I thought she was asking me to kiss her. I conquered my repugnance, and raised my face; she hesitated, then stooped, but her lips never touched my cheek.

"Daisy and I are quite friends now, you see," she observed, turning to Cornelius.

"Yes, I see," he replied, looking charmed.

"I always told you these childish feelings would pass away," she continued, laying her hand on my head.

He smiled in her face, a happy, admiring smile.

"Resume your work," she said, sitting down; "Miss O'Reilly has asked me to spend the day."

"But not here, Miriam; think of the smell of the paint."

"I do not feel it yet, so pray go on with that Stolen Child. What wonderful sweetness and pathos you have put in her face!"

"Do you think so? I mean, do you really think so?" cried Cornelius quite delighted; "well, Daisy has a very sweet face, I mean in expression, and to tell you the truth," he added in the simplicity of his heart, "I have done my best to improve it; I am glad you noticed that."

"Then resume your work; you know I like to look on."

He said, "Not yet," and as he sat down by her with the evident intention of lingering away a few hours, I left them. I was neither detained nor recalled.
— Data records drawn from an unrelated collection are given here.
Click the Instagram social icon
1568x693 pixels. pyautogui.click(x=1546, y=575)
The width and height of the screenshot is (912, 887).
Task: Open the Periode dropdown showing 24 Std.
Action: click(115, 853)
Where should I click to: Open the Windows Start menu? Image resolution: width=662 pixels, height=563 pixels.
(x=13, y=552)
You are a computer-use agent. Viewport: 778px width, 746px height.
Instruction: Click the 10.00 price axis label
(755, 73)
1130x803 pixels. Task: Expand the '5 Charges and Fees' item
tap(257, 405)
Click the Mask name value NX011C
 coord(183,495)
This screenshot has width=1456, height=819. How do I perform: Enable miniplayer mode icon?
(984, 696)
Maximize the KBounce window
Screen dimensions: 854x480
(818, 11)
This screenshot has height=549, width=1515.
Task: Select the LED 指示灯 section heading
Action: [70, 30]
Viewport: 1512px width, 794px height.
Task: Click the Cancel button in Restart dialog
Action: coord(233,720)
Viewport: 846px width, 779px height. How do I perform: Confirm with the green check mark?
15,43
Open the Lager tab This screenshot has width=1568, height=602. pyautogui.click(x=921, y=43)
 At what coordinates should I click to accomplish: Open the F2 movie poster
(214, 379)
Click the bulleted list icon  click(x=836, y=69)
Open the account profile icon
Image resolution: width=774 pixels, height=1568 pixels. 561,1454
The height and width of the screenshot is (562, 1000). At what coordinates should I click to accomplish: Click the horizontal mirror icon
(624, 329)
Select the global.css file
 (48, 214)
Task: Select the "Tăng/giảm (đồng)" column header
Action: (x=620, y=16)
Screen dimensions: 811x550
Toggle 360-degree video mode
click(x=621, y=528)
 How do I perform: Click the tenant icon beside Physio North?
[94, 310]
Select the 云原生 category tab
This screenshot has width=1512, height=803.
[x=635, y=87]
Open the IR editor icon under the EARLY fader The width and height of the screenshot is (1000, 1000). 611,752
I behaved with sufficient fortitude. Unbidden, I gave up to Miriam my place at table, and in the evening, of my own accord, I went to Kate for my lessons, whilst Cornelius and his betrothed walked up and down in the garden. I saw him once more engrossed with her, and, whatever I felt, I betrayed no sign of pettish jealousy. When she left us, I was the first to bid her good-night. Cornelius, without knowing how much these trifles cost me, looked pleased and approving. He also looked--but with this I had nothing to do--very happy.

Miriam had left us, and previous to going to bed we sat all three in the parlour by the open window, through which fell on the floor a soft streak of pale moonlight; I had silently resumed my place by Cornelius, who had laid his hand caressingly on my head, when Kate suddenly observed--

"You see the sea-air did not agree with Miss Russell."

"True, and yet she looks so well; more beautiful than ever."

"I suppose you will be able to get on with Medora."

"Not if the paint continues to affect Miriam."

"Perhaps it will not," quietly answered Kate; "it did not give her those dreadful nervous headaches before Daisy went to Miss Clapperton's; she does not seem to have suffered today; ay, ay, Medora will soon be on the easel."

"I don't want her to be," rather hastily replied Cornelius, "I want to go on with my Stolen Child. I was looking at Medora the other day, and, spite of all the labour it cost me, I found something unnatural about it."

"Well, I cannot agree with you there," replied Kate; "I think the way in which Medora's look seems to pierce the horizon for the faintest sign of her lover's ship, is painfully natural."

Cornelius did not answer. There was a change in his face--of what nature no one perhaps could have told; but he suddenly turned to me and said--

"Why did you not bring your books to me this evening? Mind, I will not have more infidelities of that nature."

He laughed, but the jest was forced; the laugh was not real. He looked like one who vainly seeks to brave the sting of some secret pain, and as I sat by him he bent on me a dreary, vacant look, that saw me not; but in a few minutes, almost a few seconds, he was himself again.

"No," he observed in his usual tone, "the other picture is much the best, and with it I must now go on."

In that opinion and decision Miriam fully concurred. Every day she came up to the studio for awhile, and she never left without having admired the Stolen Child, and, though very gently, depreciated Medora. One day in the week that followed her return, as she stood behind Cornelius looking at him painting, she was more than usually eloquent.

"There is so much thought, sadness, and poetry about that figure," she said,--"it expresses so well civilized intelligence captive amongst those half-savage Gipsies, that I never look at it without a new feeling of admiration."

I detected the ill-repressed smile of proud pleasure which lit up the whole countenance of Cornelius, but he carelessly replied--

"I am glad you think so."

Miriam continued.

"The difference between this and Medora is even to me quite astonishing."